Another plus was that she had been heavily involved in instituting a price-quoting system and improving upfront collections during her 1990-1996 tenure at Queens, she adds. "Queens is a not-for-profit hospital, and recognized there was an opportunity [to improve the bottom line], and that this also was a component of good customer service." As part of that effort, Dullin adds, she worked with her staff on the practice of making payment arrangements with customers.
Straub is in the process of refining its upfront collections program, she notes. "Because it’s a clinic and a hospital and we have physicians located here, the physicians’ offices are notifying patients at the point of service of their copayments and self-pay balances, and collecting."
Several financial counselors in the admitting area had reported to Dullin, but in August 2001 went under the oversight of one of the business services managers, she says.
Those financial counselors, however, continue to work as a team with access personnel, Dullin points out, in regard to verifying the status of self-pay patients in the ED. "They also handle the inpatients that we admit overnight.
As part of a five-year work plan set in place under Straub’s recent merger with three other hospitals, Dullin says the admitting area will be a focus in all four hospitals.
"We will be continuing a customer service initiative that started in business services," adds Dullin, who expects her past experience to serve her well in this endeavor. This initiative will involve internal and external customers, she says, and will look, among other things, at strengthening the working relationship and communication between the ED front desk and the ED medical staff.

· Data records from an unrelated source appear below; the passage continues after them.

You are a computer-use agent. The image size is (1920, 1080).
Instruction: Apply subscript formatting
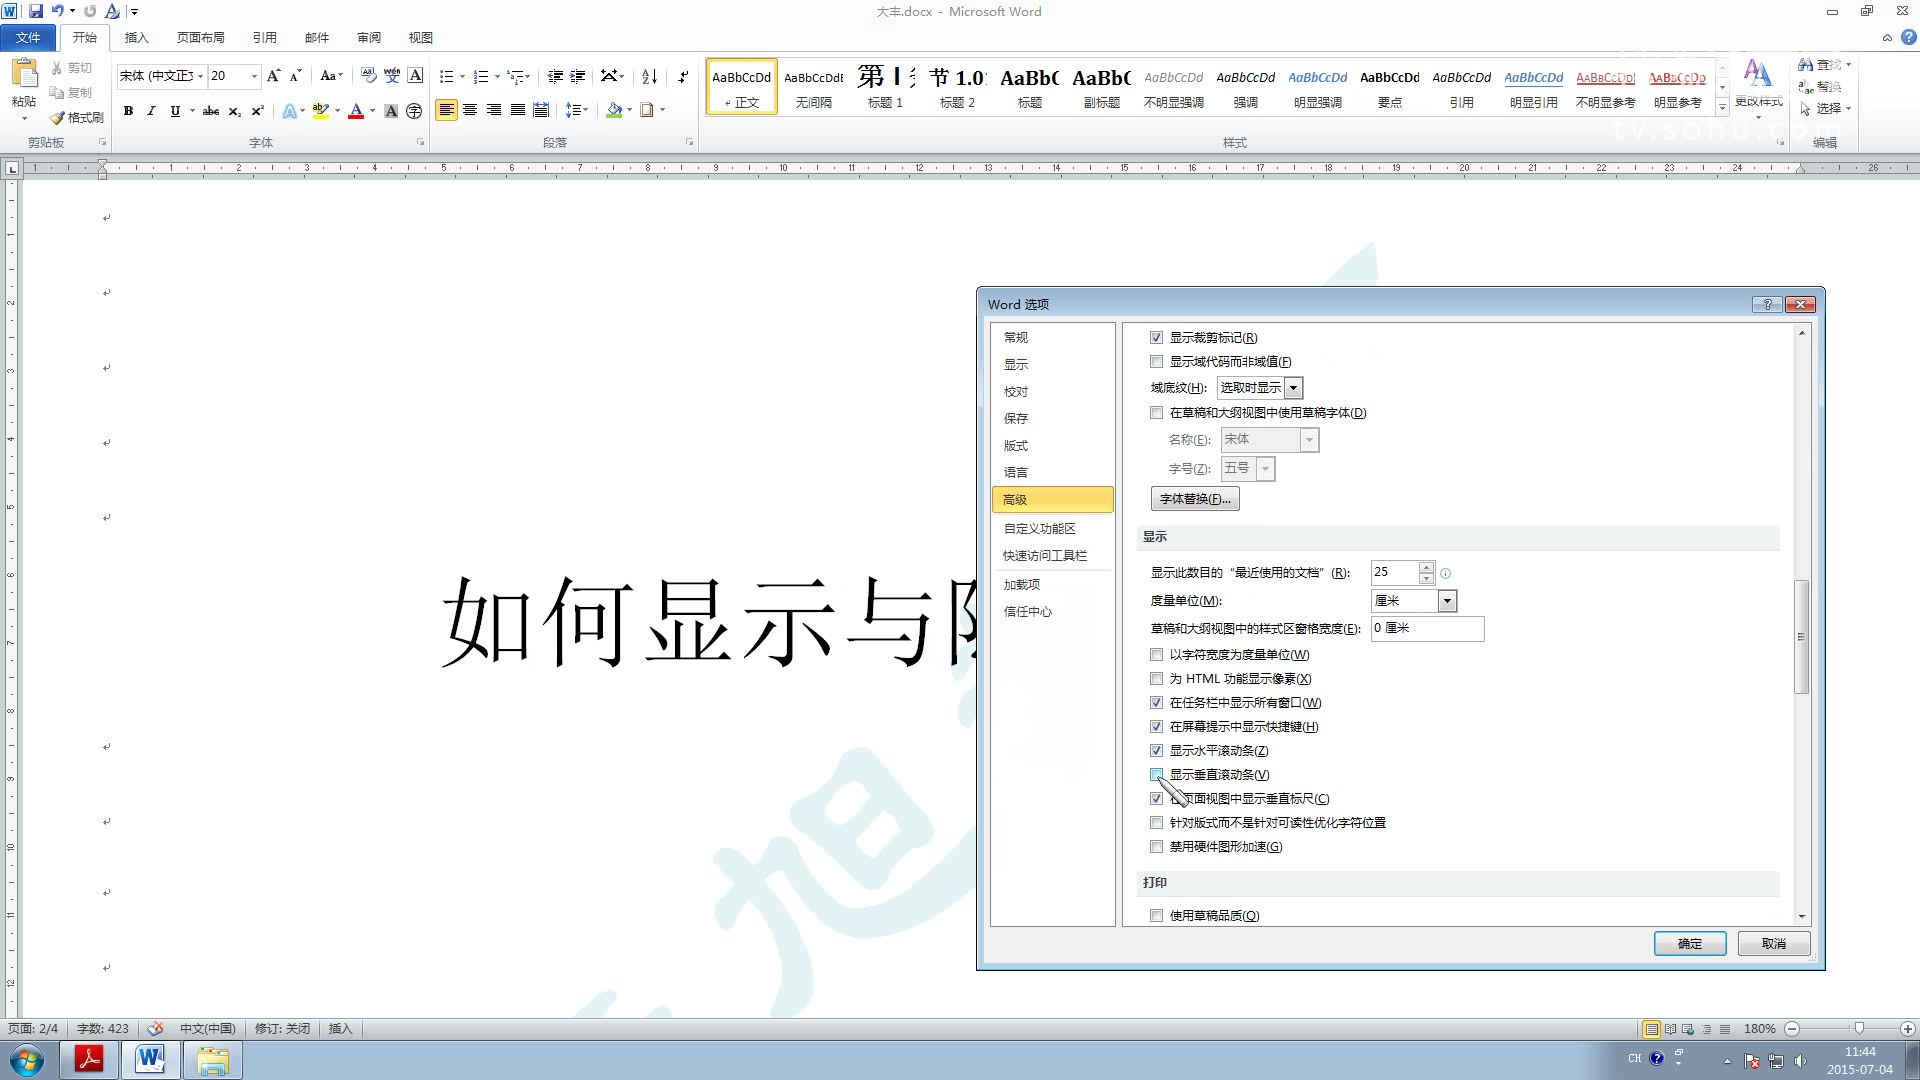pyautogui.click(x=234, y=111)
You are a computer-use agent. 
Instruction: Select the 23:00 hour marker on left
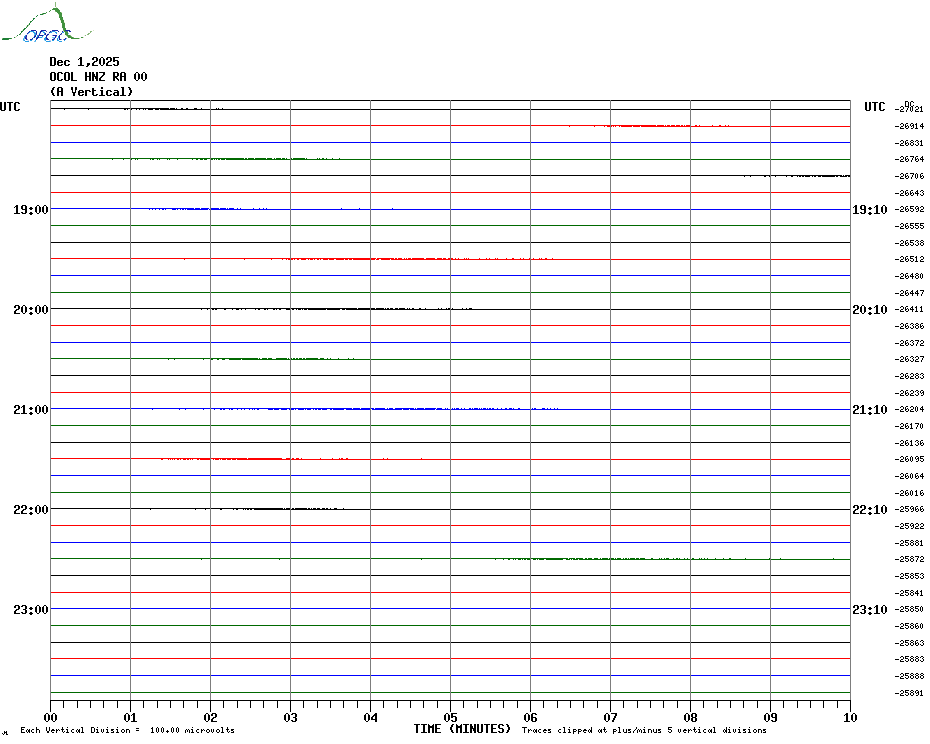(30, 610)
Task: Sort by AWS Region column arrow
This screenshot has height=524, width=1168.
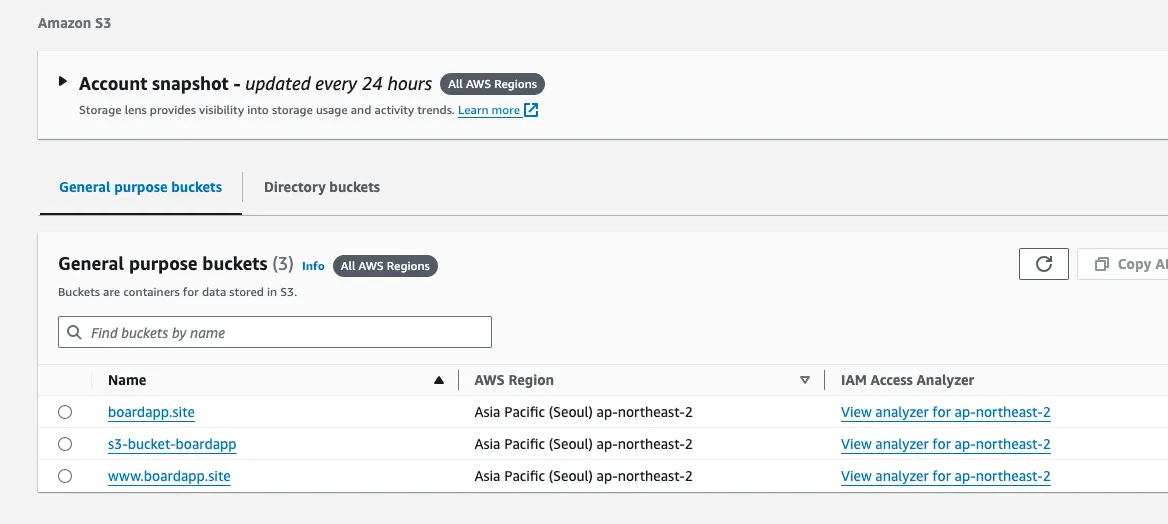Action: tap(805, 380)
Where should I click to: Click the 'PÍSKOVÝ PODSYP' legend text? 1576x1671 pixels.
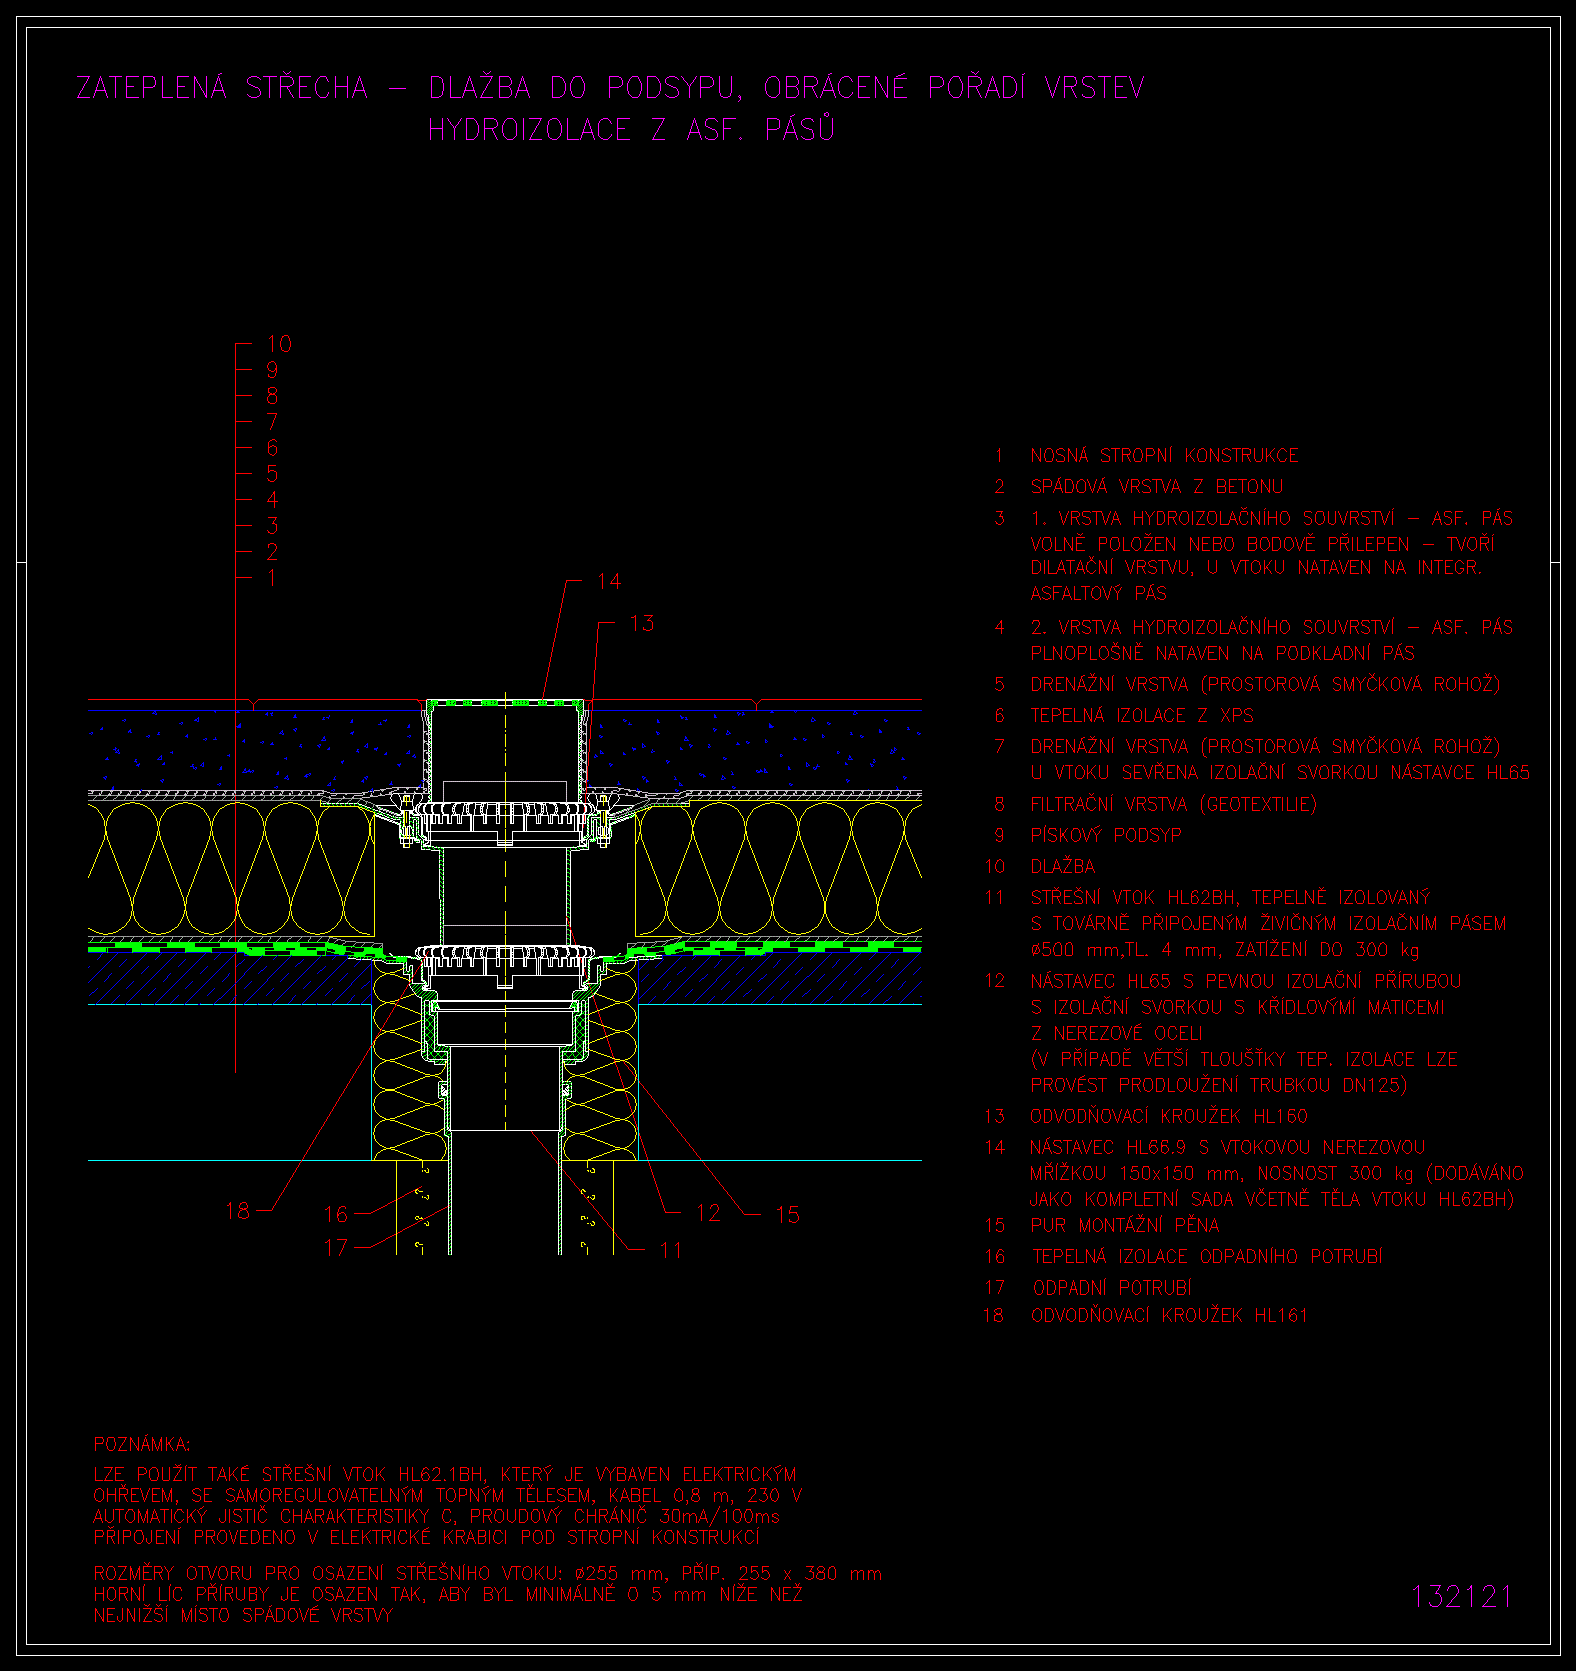(x=1106, y=836)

"Because of EMTALA [Emergency Medical Treatment and Active Labor Act] laws, we can only do so much [in registering the patient]," she says. "We have a high percent of our admissions through the ED, and before we proceed, it’s imperative to have good communication [with clinical staff]."
Stabilizing staffing is among her top goals for the coming year, Dullin adds. Part of the challenge there, she notes, is that there is no specific school or training for access representatives. "It’s hard to teach good customer service," Dullin says, "so I look for that first, and after that try to find some experience that is related [to access]."